Darwin both pondered and worried about the paucity of fossils found that dated before the Cambrian. More than a century later we now know that arthropods lacking external exoskeletons walked in the shallows, on the beaches, and ultimately made their appearance on land. Darwin would today be gratified that science has determined that these transitional creatures had left there traces, if only footprints in the sand, substantiating there overarching of the Precambrian/Cambrian boundary of time. This fossil is such evidence, coming from the history-making Blackberry Hill (Krukowski quarry) in central Wisconsin that recently came under intense study by Paleontologists, and descriptions of a diverse fauna that apparently walked or floated upon an ancient Cambrian shoreline.

Diplichnites is an ichnogenus normally attributed to arthropod locomotion. The fossil trackway exhibits two parallel linesDiplichnites from Blackberry Hill Fossil Site of feet impressions. The animal was ostensibly striding on the surface and leaving no other impressions such as from the drag of a tail or other body parts, like Protichnites.

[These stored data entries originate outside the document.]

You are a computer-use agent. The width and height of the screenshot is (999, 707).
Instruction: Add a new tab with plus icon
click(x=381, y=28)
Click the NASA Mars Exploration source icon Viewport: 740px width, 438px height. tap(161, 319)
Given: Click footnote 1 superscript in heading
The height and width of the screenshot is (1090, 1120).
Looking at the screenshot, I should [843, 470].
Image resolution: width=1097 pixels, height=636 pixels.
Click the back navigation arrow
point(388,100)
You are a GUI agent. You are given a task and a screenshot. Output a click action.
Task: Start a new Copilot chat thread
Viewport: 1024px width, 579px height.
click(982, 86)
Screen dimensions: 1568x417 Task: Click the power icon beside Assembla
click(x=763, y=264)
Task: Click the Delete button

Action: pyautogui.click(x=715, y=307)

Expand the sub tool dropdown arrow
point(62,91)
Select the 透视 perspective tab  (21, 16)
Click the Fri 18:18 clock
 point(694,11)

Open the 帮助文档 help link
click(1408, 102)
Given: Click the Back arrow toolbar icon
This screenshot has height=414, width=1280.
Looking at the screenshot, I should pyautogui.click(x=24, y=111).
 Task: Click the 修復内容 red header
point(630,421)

The spacing of the foot prints along the track would be wider at higher speeds.

The Diplichnites shown to the right is unique owing to the obvious large size of the animal, since the sides of the tracks are some two inches apart. Note that this large specimen is the convex half of the fossil (called hyporelief) (e.g., see Stranded on a Late Cambrian shoreline: Medusae from central Wisconsin, by Hagadorn, et. al., describing Ichnology). This particular plate measures 775 by 140 (30 1/2 by 5 1/2 inches), and a yardstick is shown to give perspective.

A popular conjecture was that Diplichnites is the trace of a wandering Myriapod, which brings to mind an ancient centipede (Chilopoda). Given the spacing of these footprints, the centipede that made the tracks of the fossil to the right would have been an awesome predator - perhaps the terror of the Cambrian beach some 1/2 billion years ago. Diplichites from other locations have been attributed to trilobites. Many ichnofossils, Protichnites, from the Mount Elk Group show drag traces putatively made by arthropod tails or other body parts, suggesting taxonomic identity among crustaceans, aglaspids, chelicerates or euryipterid stem group. The more accepted interpretation is now that the Diplichnites from Blackberry Hill are deep footprints made in a preserved by a thick microbial mat on which the animal walked.